SOURCE MATERIAL =

=== Section Start ===

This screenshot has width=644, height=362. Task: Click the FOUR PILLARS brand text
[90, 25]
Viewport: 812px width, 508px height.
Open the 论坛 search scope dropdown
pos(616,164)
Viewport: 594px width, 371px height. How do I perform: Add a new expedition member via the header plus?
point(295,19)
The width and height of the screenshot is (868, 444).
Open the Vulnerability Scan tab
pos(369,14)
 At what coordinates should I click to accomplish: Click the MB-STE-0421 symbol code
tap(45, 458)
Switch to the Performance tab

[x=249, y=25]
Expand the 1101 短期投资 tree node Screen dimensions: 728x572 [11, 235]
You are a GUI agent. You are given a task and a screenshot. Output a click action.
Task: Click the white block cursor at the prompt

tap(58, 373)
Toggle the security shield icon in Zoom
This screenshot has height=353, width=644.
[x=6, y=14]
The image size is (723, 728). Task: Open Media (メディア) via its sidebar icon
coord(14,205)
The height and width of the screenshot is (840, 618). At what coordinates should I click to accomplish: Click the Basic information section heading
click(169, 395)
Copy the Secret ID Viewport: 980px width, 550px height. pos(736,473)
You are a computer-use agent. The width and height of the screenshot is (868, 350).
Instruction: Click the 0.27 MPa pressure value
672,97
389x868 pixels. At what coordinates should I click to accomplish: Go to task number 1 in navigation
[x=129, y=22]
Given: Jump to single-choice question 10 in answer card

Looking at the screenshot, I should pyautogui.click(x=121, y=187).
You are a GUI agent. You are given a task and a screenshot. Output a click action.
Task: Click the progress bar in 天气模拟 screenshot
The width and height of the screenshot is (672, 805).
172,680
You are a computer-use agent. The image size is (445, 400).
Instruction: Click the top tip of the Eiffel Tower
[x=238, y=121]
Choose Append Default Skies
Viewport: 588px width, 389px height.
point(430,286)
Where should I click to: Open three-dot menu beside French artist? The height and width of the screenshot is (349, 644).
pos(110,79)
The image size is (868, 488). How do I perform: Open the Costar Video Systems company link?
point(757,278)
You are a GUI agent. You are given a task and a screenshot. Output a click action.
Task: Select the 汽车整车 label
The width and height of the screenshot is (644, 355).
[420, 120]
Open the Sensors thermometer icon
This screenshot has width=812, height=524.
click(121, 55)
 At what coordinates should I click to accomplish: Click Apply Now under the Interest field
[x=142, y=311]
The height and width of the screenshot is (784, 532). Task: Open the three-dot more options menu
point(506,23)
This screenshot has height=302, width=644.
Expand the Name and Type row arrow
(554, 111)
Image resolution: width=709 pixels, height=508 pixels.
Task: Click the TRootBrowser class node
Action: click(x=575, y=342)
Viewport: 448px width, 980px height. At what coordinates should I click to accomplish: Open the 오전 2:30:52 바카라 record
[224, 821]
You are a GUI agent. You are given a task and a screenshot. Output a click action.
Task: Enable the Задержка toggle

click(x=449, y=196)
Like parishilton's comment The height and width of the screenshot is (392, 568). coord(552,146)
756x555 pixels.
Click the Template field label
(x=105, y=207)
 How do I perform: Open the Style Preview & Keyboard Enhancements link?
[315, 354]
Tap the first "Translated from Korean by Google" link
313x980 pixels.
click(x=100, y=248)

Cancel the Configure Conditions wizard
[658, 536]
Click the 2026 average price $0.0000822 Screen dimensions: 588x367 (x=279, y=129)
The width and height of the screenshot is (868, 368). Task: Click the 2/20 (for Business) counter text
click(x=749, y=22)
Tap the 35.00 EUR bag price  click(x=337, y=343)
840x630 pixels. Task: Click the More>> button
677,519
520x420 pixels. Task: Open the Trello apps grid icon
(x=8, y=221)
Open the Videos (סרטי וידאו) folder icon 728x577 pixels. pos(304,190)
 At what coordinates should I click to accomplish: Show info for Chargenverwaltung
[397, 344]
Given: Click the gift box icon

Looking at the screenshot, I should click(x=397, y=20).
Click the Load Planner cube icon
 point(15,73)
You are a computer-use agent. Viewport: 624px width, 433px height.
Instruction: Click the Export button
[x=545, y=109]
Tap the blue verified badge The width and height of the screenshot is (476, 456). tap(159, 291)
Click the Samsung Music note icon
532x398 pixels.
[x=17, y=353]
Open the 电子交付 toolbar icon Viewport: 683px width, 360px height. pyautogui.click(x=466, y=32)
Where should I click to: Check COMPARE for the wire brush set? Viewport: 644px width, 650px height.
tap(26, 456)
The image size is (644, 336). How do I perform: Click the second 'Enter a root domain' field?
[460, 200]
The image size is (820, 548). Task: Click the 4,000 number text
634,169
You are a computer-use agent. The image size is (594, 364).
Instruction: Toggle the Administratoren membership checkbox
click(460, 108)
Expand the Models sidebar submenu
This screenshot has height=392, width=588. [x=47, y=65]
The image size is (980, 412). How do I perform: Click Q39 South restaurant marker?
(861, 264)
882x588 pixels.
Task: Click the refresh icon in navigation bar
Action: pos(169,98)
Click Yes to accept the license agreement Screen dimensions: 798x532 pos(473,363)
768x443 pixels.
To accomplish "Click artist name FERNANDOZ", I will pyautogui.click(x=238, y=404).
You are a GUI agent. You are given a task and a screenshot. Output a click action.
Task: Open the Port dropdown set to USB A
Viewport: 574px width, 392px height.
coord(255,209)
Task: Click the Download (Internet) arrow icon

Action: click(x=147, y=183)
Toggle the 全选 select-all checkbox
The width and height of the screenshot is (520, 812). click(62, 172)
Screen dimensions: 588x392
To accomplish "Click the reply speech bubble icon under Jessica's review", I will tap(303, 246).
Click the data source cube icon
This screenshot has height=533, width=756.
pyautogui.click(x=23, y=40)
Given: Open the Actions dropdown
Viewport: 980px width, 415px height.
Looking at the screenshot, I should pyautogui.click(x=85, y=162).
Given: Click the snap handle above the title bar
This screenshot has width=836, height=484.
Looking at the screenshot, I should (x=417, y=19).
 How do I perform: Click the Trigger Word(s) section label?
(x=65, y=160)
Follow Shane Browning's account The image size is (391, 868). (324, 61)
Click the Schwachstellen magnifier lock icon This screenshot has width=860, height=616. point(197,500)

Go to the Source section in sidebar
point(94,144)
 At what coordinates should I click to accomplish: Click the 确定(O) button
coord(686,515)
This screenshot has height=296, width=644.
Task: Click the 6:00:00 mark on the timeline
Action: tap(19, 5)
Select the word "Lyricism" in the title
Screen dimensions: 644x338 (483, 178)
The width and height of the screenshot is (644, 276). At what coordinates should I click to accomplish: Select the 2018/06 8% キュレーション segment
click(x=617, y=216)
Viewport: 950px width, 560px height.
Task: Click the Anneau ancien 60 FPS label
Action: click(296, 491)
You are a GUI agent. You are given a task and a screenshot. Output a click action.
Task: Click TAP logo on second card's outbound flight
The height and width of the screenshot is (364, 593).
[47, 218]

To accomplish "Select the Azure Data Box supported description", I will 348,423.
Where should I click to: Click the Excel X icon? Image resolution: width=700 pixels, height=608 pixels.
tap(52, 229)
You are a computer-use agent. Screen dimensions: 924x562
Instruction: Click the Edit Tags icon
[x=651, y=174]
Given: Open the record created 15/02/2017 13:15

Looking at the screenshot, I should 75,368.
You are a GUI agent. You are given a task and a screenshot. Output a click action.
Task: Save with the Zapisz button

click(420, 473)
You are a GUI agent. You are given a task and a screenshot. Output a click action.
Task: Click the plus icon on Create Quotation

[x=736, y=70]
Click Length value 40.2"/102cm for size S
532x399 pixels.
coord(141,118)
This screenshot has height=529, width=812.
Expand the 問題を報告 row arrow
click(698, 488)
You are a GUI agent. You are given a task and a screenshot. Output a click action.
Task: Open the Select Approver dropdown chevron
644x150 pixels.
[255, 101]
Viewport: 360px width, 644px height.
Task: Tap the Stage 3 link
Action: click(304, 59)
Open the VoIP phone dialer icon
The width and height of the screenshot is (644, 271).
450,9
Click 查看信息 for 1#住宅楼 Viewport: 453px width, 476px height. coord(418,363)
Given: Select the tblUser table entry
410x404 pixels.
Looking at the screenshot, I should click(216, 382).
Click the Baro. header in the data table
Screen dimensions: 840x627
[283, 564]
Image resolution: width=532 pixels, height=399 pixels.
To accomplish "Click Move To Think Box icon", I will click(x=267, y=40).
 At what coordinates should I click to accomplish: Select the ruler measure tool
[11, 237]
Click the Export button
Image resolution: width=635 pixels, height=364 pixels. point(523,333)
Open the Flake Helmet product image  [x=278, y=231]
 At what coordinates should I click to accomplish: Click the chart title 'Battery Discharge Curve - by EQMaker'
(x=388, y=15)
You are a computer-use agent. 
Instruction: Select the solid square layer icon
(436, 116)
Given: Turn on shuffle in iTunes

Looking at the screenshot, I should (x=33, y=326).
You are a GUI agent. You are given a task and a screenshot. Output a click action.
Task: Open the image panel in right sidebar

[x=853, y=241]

=== Section End ===

WHAT TO WORK ON =
Within the listing, how many lines hold the string "computer"? Answer with the number alone.

OUTPUT OF THE TASK =
6